Christian Kane, an analyst at Forrester Research Inc. in Cambridge, Mass., who follows MDM closely, agreed. "Most MDM technologies leverage the native APIs of the mobile device, so they can't get the same data and application controls that enterprise clients are looking for," he said. The monitoring problem will only worsen with the proliferation of mobile devices and versions in the enterprise.
If you can't control what gets installed on the device, then the best way to protect your data and assets is to make sure you can control the work environment they are deployed in.
analyst, Forrester Research Inc.
Moreover, IT ends up "owning the device" with MDM, whether the device is provisioned by the company or owned by the employee, noted Chris Ward, solutions architect at systems integrator GreenPages Technology Solutions in Kittery, Maine. "There is always an agent or some software on the device.

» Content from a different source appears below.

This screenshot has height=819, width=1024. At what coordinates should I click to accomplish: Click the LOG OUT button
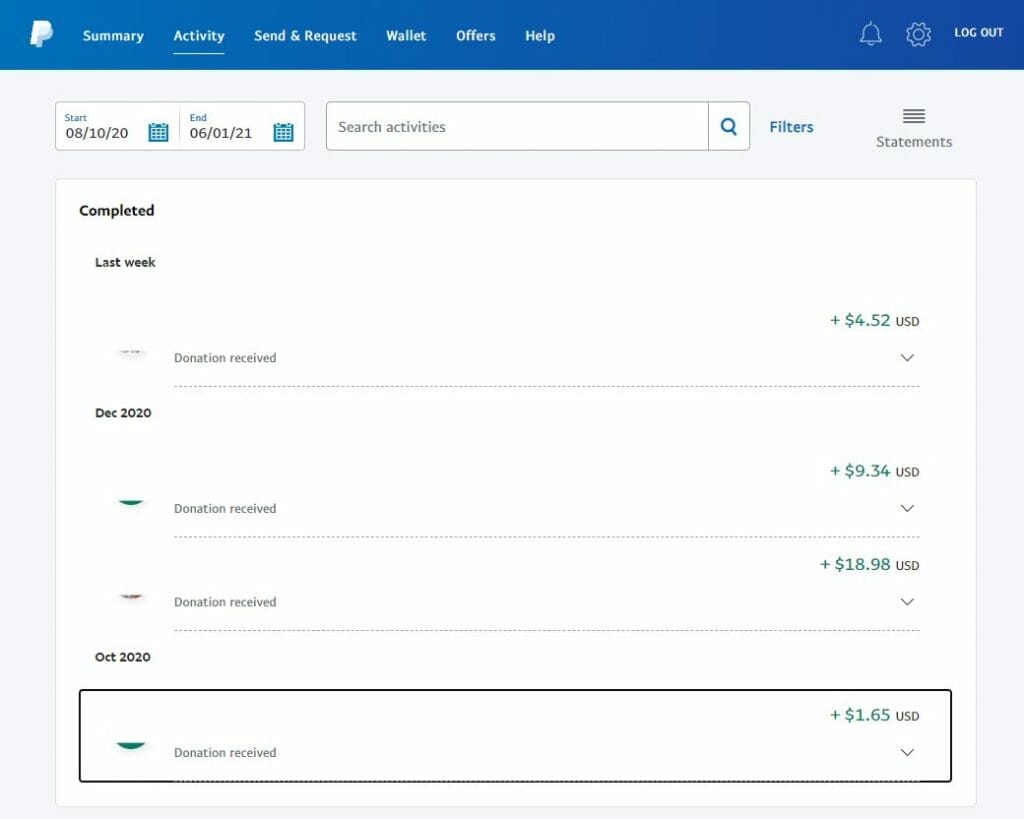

If something breaks, where does IT step in? Drawing those lines of responsibility is key," he said.
In theory, so-called dual persona technology helps sort out responsibilities. Notes Forrester's Kane: "If you can't control what gets installed on the device, then the best way to protect your data and assets is to make sure you can control the work environment they are deployed in." Of course, the dual persona approach comes with its own challenges, starting with the variety of products being floated and the uncertainty of which ones will prevail, said these analysts, who expect the market to shake out over the next six months to a year.
Forrester's Kane lumps the products into two bins: the "true virtualization" offerings from VMware (Horizon Mobile, a Type 2 hypervisor) and from Open Kernel Labs (which makes a Type 1 hypervisor, essentially firmware on the phone), and the offerings from vendors that take a "more containerized application approach," such as Enterproid Inc., OpenPeak Inc. and Good Technology Inc.
"From a user perspective, there is not much difference, because they will still be seeing two environments," Kane said.
Meanwhile the two "pure play" mobile device virtualization offerings are still up against Apple Inc., which thus far has shown little interest in allowing mobile virtualization vendors access to the hooks required for dual persona phones. Getting on the mobile Windows phone will not be a problem, but the iOS is another matter, GreenPages' Ward said. "If VMware can't crack that code on the iOS side, I don't think you'll see Horizon Mobile go very far," he said.
Even on the Android, a Type 2 hypervisor approach might fall short, as can happen on laptops, in Ward's view. "When you're running a virtual machine on top of that piece of hardware, you're not necessarily able to use 100% of the native abilities of the physical laptop. You run into the same challenges on mobile devices," he said.
VMware moved from a Type 1 to a Type 2 hypervisor after finding that adding a Type 1 hypervisor to the physical phone added to the already long development cycle for these devices. That presented a problem because these consumer devices are short-lived in the marketplace. As TRF's Porozni notes, "That's their reason for doing it. I want a secure solution, not the one that comes to market faster." (Open Kernel Labs claims it has gotten around that problem by shipping chipsets that are virtualization-ready. "We're spending a lot of time with manufacturers to do that," said Carl Nerup, the company's vice president of business development.)
One more caveat: Some proponents of BYOD aren't sold on the dual persona approach, arguing that in a world where work and personal have become so intertwined, separating the two undermines the user experience. Moreover, toggling back and forth between segments -- even on the same device -- is not that different from carrying two devices, said Forrester's Kane, who added, "No one wants to go back to that."